Whether the tumor affects the exocrine or endocrine function influences the systems that appear.

  • Exocrine – dealing with digestive enzymes
    • Pain
    • Vomiting
    • Loss of weight
    • Abdominal mass
    • Jaundice
    • Blockage of the intestine
  • Endocrine – dealing with hormone-producing cells
    • Low blood sugar
    • Weakness
    • Convulsions
    • Coma
    • Ulcers
    • Pain
    • Confusion
Types

Pancreatic tumors are identified by whether or not they are cancerous and the specific pancreatic functions they impact.

  • Pancreatic adenomas are benign tumors found in the pancreas.
  • Pancreatic carcinomas are cancerous tumors found in the pancreas.
  • Exocrine carcinomas impact digestive enzymes. They quickly spread to the lining of the stomach, liver, and other organs.
  • Endocrine carcinomas impact hormone-producing cells. These tumors affect other parts of the body by influence hormone production. They may spread quickly to the liver and lymph nodes.

Causes of Glucagonoma in Dogs

As with many forms of cancer, there is no definitive cause for pancreatic cancer. It is believed that there is a genetic component to the likelihood of this cancer occurring, supported by some breeds having more occurrences of pancreatic cancer over other breeds. There are some apparent similarities in multiple cases of specific types. For example, pancreatic nodular hyperplasia sometimes occurs after an injury.

Diagnosis of Glucagonoma in Dogs

Sometimes the tumor is large enough that it can be detected through a physical exam. X-rays and ultrasounds will help to identify the presence of a tumor. However these techniques are unable to determine if the tumor is cancerous. Special blood tests that measure levels of endocrine hormones may be helpful in diagnosing endocrine tumors. For exocrine cancer, however, there is not a specific blood test that will identify the tumor as cancerous. Ultimately, to determine if the tumor is cancerous requires an abdominal operation and a biopsy of the tumor’s tissue.

Treatment of Glucagonoma in Dogs

  • Exocrine carcinomas: Because they grow and spread rapidly, exocrine tumors are rarely discovered early enough for any treatment attempts to be successful.
  • Endocrine carcinomas: Symptoms can be relieved by treating the excess of the hormone being produced. Surgery is required to remove the tumor, but there is a high chance of remission. Typically, dogs with endocrine pancreatic carcinomas are less than a year, but could extend to anywhere from 16-18 months. An alternative involves completely removing the pancreas and administering continuing hormone replacement. This typically requires the dog being fed through an IV due to the loss of the exocrine function’s digestive enzymes. For this as well, life expectancy is short.

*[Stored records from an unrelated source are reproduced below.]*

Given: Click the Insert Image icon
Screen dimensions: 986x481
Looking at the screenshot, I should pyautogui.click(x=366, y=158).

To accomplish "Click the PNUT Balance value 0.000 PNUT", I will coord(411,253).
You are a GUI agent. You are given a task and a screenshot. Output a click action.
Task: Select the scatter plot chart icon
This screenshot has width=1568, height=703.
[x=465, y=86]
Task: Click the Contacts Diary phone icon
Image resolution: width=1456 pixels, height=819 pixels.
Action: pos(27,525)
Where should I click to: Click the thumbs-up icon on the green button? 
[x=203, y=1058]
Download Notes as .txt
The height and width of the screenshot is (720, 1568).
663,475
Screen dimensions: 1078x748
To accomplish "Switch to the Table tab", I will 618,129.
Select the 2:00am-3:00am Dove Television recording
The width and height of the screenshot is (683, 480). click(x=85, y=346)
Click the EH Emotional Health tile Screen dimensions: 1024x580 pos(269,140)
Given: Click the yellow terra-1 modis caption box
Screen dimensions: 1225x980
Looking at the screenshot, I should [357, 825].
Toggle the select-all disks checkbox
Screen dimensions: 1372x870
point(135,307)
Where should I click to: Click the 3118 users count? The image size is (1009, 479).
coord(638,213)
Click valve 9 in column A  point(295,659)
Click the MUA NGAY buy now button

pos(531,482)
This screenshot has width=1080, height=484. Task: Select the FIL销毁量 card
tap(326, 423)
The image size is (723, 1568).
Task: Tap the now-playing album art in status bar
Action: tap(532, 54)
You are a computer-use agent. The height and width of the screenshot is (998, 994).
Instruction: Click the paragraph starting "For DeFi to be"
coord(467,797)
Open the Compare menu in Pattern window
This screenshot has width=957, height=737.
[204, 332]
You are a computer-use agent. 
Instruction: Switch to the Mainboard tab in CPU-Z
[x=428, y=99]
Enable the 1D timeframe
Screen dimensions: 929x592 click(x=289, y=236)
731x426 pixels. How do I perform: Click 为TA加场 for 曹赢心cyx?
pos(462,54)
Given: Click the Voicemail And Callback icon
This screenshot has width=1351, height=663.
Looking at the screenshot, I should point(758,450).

Recovery of Glucagonoma in Dogs

Post-surgery you will need to care for the surgical site. This requires keeping the site clean and not allowing your dog to mess with it. Pay attention for any significant swelling, bleeding, or loss of stitches. It’s possible that the veterinarian will ask you to check that your dog is able to urinate and defecate or receive medicine to aid with this process. Special diet or medical supplements may be required. If the pancreas is removed, hormone replacement and intravenous feeding will likely have to occur.